» WHAT TO PRODUCE
In the listing below, locate the line with "Where should I" and the line with "Task: Toggle visibility of Track 3 dialogue", then output both and everything between them exactly, minus any pictures.

── RECORDS PROVIDED ──

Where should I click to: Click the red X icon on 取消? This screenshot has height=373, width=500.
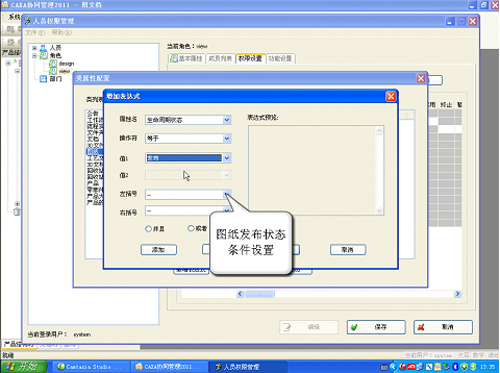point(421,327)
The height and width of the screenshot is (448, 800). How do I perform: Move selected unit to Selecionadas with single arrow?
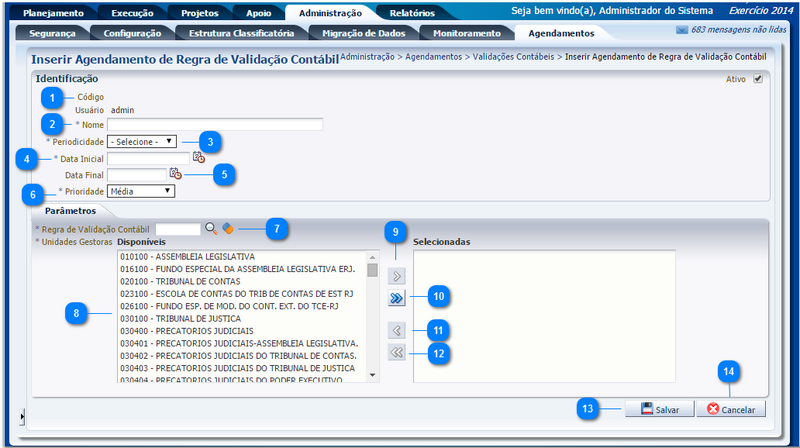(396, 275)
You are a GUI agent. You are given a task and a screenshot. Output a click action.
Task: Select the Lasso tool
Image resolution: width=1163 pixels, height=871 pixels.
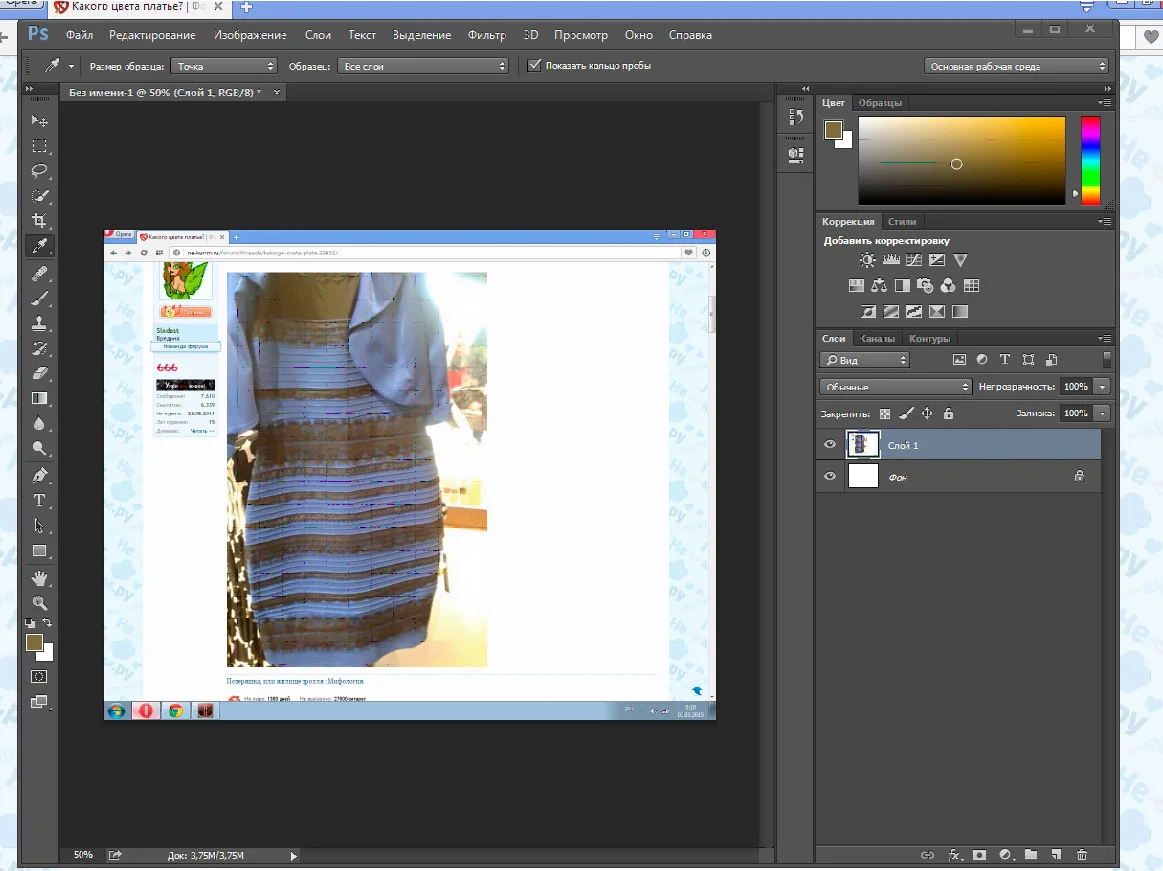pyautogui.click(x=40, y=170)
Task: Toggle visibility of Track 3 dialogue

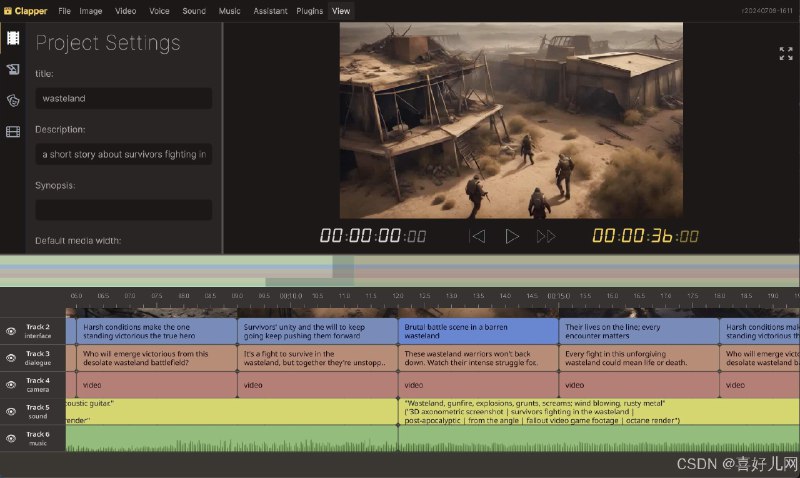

───
── RECORDS PROVIDED ──

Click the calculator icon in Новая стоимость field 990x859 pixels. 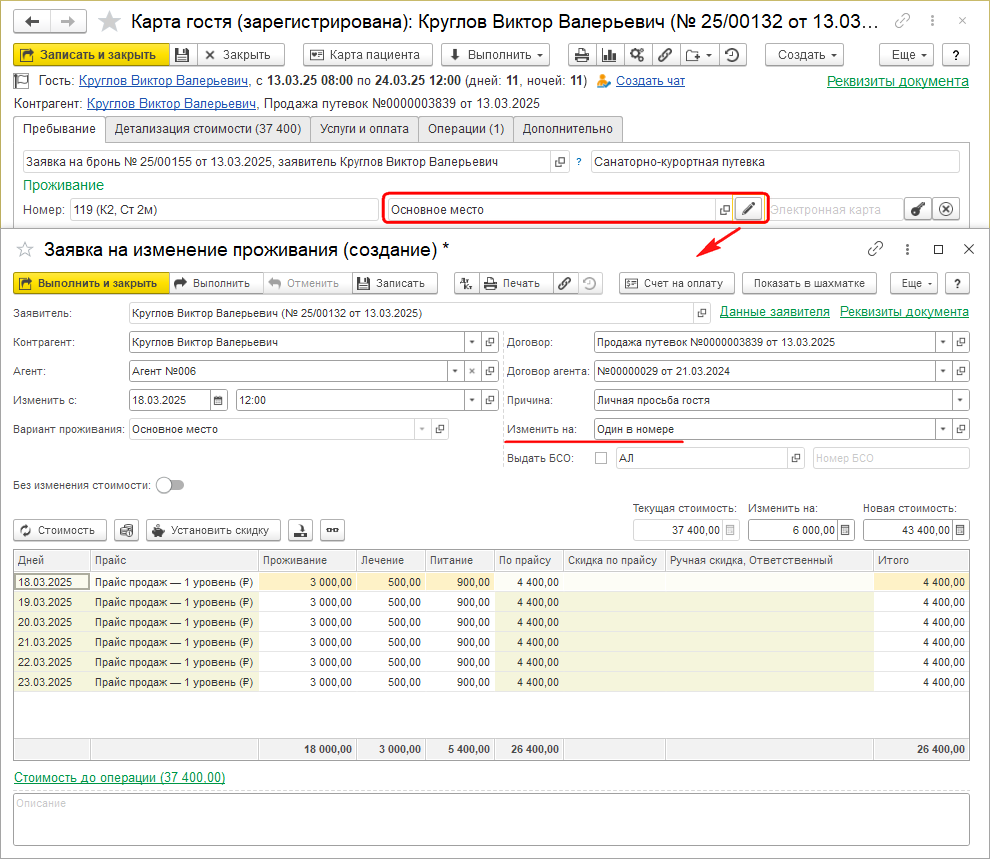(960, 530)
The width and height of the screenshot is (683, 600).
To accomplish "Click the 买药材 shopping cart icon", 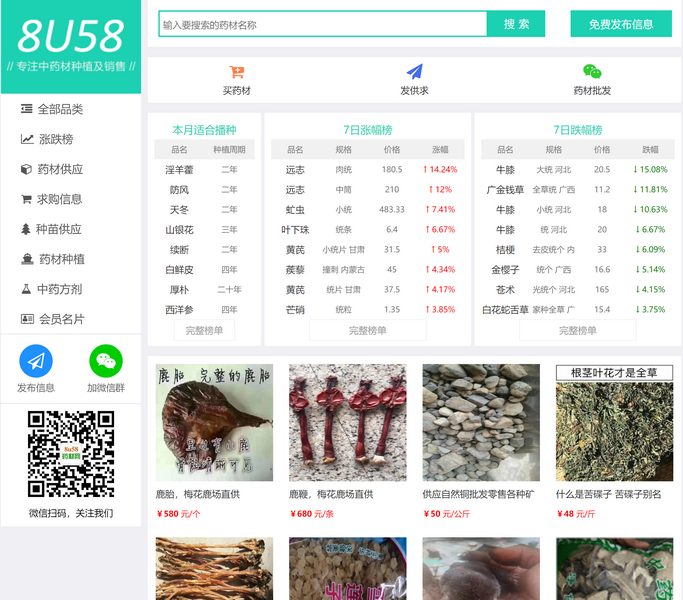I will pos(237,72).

───

» REPLY TO THE TASK
Where should I click to: Click the red X icon on 取消? This screenshot has height=373, width=500.
point(421,327)
The height and width of the screenshot is (448, 800). How do I perform: Move selected unit to Selecionadas with single arrow?
(396, 275)
You are a GUI agent. You are given a task and a screenshot. Output a click action.
Task: Select the Lasso tool
Image resolution: width=1163 pixels, height=871 pixels.
pyautogui.click(x=40, y=170)
Task: Toggle visibility of Track 3 dialogue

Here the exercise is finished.